PASSAGE TO READ |
- Born: Chennai, Tamil Nadu, India
- Other name: Arthi Anirudha
- Education: Bachelors in Visual Communication
- Alma mater: Loyola College, Chennai
- Occupations: Model; actress;
- Years active: 2008–present
- Height: 5 ft 9 in (175 cm)
- Spouse: Anirudha Srikkanth (divorced)

= Arthi Venkatesh =

Indian model and actress

Arthi Venkatesh is an Indian model and socialite from Chennai. After appearing in commercials and portfolios in the late 2000s, she made her acting debut through Bejoy Nambiar's bilingual film Solo (2017).

==Career==
Arthi Venkatesh was born in Chennai to a Telugu-speaking family. She graduated with a degree in visual communications from Loyola College, Chennai and pursued a course in interior design from Bangalore. During her time in Bangalore, she became acquainted with fashion stylist Prasad Bidapa, who suggested that she should partake in the Miss India pageant, and subsequently Arthi pursued a career in modelling.

She briefly moved to New York to further her career in fashion. Her first introduction to the international fashion industry took place during the New York Fashion Week, where she was noticed by Jovani and Morrell Maxie and eventually walked for them at the New York Bridal Fashion Week. She is considered as a socialite in Chennai. As of 2017, Arthi has had about 250 runway shows and more than 350 photo shoots to her credit.

ITEMS |
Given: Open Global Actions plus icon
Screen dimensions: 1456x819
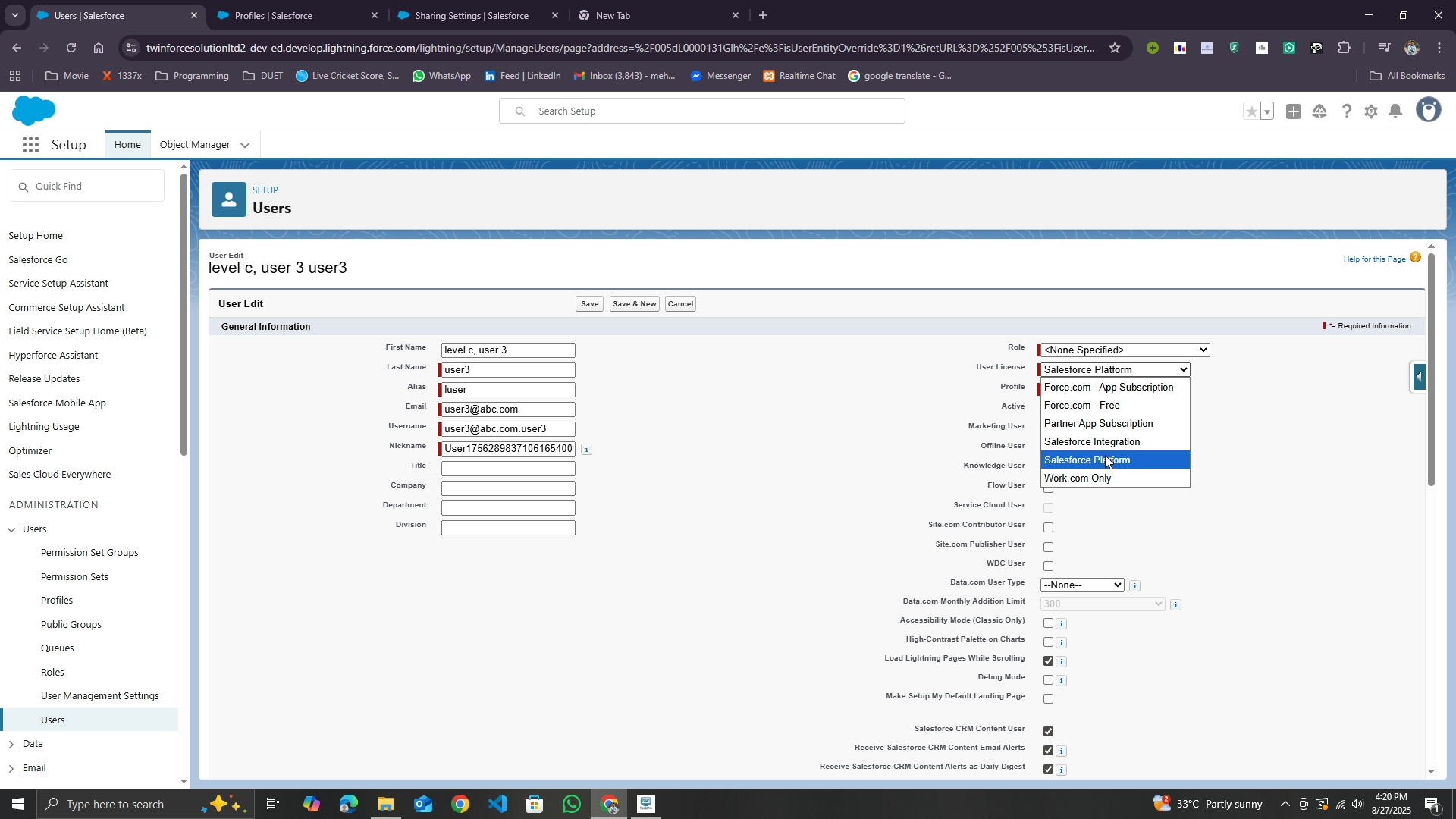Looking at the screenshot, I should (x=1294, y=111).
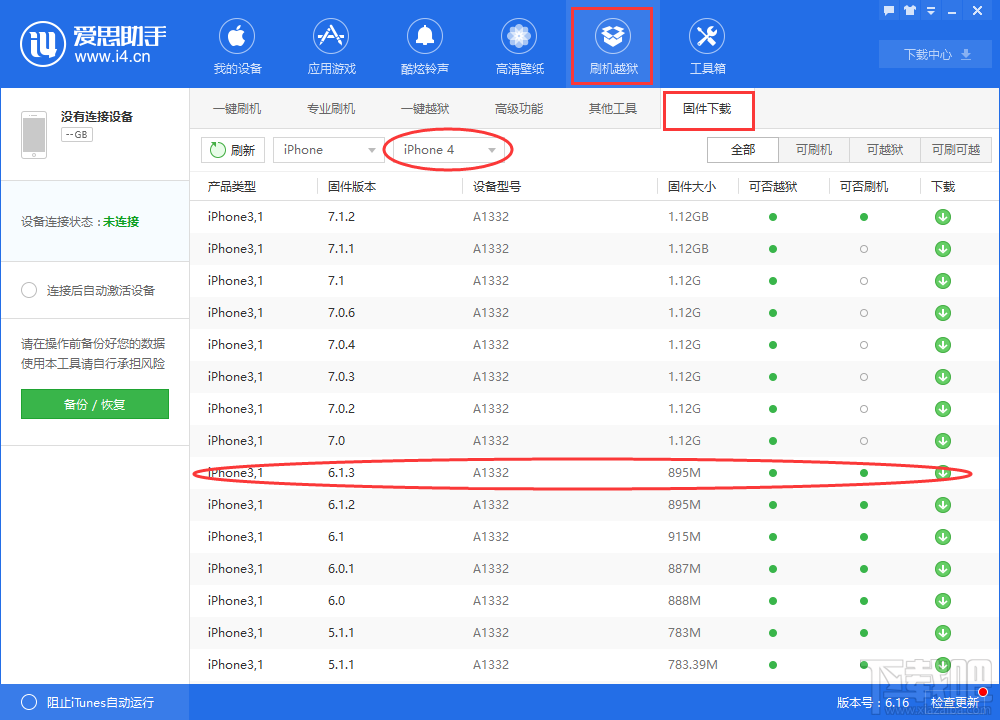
--
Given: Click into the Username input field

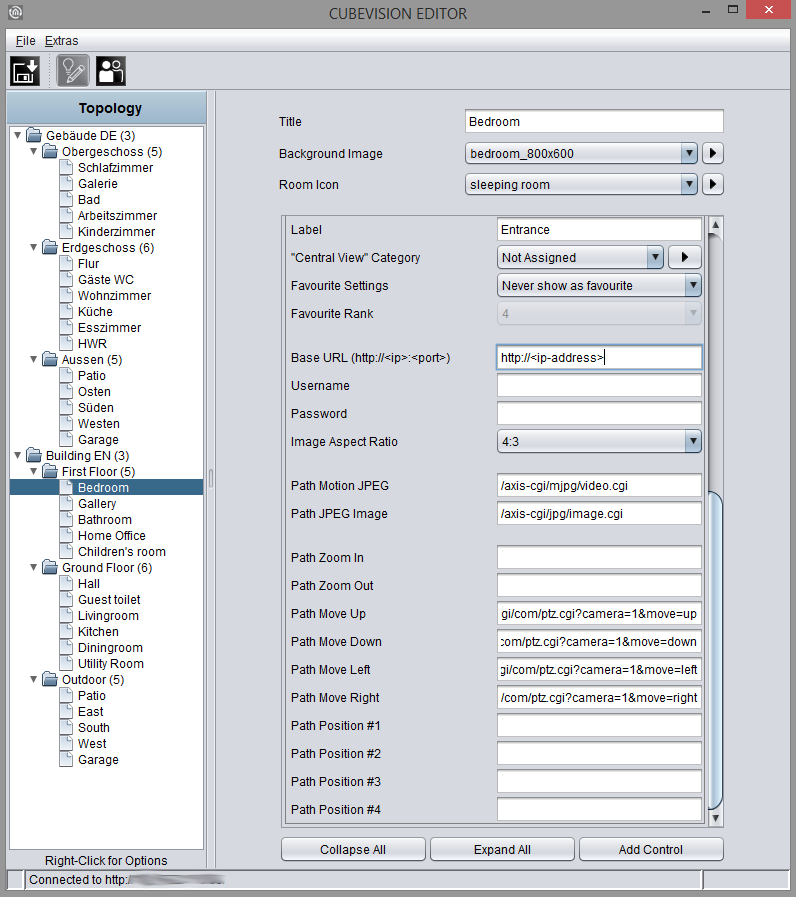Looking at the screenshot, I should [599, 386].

PROBLEM TO WORK ON |
In the Arthi Venkatesh profile, which fashion stylist suggested she take part in the Miss India pageant?

OUTPUT FOR THIS EXERCISE |
Prasad Bidapa